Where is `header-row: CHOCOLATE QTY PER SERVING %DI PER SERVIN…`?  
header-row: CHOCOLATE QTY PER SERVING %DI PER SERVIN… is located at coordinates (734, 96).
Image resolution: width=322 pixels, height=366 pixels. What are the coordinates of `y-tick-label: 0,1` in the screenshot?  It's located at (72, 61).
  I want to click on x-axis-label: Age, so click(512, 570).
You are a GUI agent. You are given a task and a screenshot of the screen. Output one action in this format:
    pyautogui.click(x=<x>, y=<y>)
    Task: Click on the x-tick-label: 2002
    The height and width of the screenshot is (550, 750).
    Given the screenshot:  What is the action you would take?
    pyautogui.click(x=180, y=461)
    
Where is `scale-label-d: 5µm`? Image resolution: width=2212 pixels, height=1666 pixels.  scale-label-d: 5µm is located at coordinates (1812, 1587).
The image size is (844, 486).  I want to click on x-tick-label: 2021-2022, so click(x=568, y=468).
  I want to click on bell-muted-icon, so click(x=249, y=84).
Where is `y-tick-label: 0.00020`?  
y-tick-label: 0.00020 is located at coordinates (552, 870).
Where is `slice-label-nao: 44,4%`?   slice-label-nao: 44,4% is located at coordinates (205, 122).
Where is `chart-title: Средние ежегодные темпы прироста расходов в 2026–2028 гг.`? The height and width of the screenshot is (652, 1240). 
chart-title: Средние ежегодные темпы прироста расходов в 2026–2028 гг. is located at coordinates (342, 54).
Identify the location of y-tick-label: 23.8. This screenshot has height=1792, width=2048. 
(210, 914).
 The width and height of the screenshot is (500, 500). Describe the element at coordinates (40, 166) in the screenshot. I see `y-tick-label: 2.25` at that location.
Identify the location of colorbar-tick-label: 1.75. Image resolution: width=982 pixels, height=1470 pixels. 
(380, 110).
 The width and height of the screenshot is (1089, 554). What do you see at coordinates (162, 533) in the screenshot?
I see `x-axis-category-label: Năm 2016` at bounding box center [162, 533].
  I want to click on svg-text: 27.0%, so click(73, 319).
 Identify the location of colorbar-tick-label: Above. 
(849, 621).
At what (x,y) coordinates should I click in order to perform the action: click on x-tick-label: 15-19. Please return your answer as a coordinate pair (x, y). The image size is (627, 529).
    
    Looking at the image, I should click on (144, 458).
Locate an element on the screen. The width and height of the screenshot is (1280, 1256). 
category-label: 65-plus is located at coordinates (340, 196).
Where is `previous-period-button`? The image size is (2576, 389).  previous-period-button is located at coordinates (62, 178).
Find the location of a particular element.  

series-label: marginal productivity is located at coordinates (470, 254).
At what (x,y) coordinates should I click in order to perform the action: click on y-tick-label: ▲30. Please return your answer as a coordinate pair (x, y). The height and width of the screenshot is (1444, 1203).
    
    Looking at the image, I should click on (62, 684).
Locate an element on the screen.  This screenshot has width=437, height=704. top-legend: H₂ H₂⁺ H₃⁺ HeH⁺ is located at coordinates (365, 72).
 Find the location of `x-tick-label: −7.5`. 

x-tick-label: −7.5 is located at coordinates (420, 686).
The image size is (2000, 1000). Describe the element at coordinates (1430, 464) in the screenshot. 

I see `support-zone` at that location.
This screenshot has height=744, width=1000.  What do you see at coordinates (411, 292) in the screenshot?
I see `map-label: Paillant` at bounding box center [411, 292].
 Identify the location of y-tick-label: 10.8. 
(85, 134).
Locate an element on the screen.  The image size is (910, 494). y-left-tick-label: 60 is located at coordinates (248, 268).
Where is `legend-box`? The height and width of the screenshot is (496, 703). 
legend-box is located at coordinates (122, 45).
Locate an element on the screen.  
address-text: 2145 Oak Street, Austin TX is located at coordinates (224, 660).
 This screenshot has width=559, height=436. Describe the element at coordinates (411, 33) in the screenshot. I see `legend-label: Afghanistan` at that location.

◆ The task
Copy the data above word for word, from the line containing "I want to click on bell-muted-icon, so" through the line containing "coordinates (342, 54).", including both of those lines.

◆ Answer to this exercise
  I want to click on bell-muted-icon, so click(x=249, y=84).
Where is `y-tick-label: 0.00020`?  
y-tick-label: 0.00020 is located at coordinates (552, 870).
Where is `slice-label-nao: 44,4%`?   slice-label-nao: 44,4% is located at coordinates (205, 122).
Where is `chart-title: Средние ежегодные темпы прироста расходов в 2026–2028 гг.`? The height and width of the screenshot is (652, 1240). 
chart-title: Средние ежегодные темпы прироста расходов в 2026–2028 гг. is located at coordinates (342, 54).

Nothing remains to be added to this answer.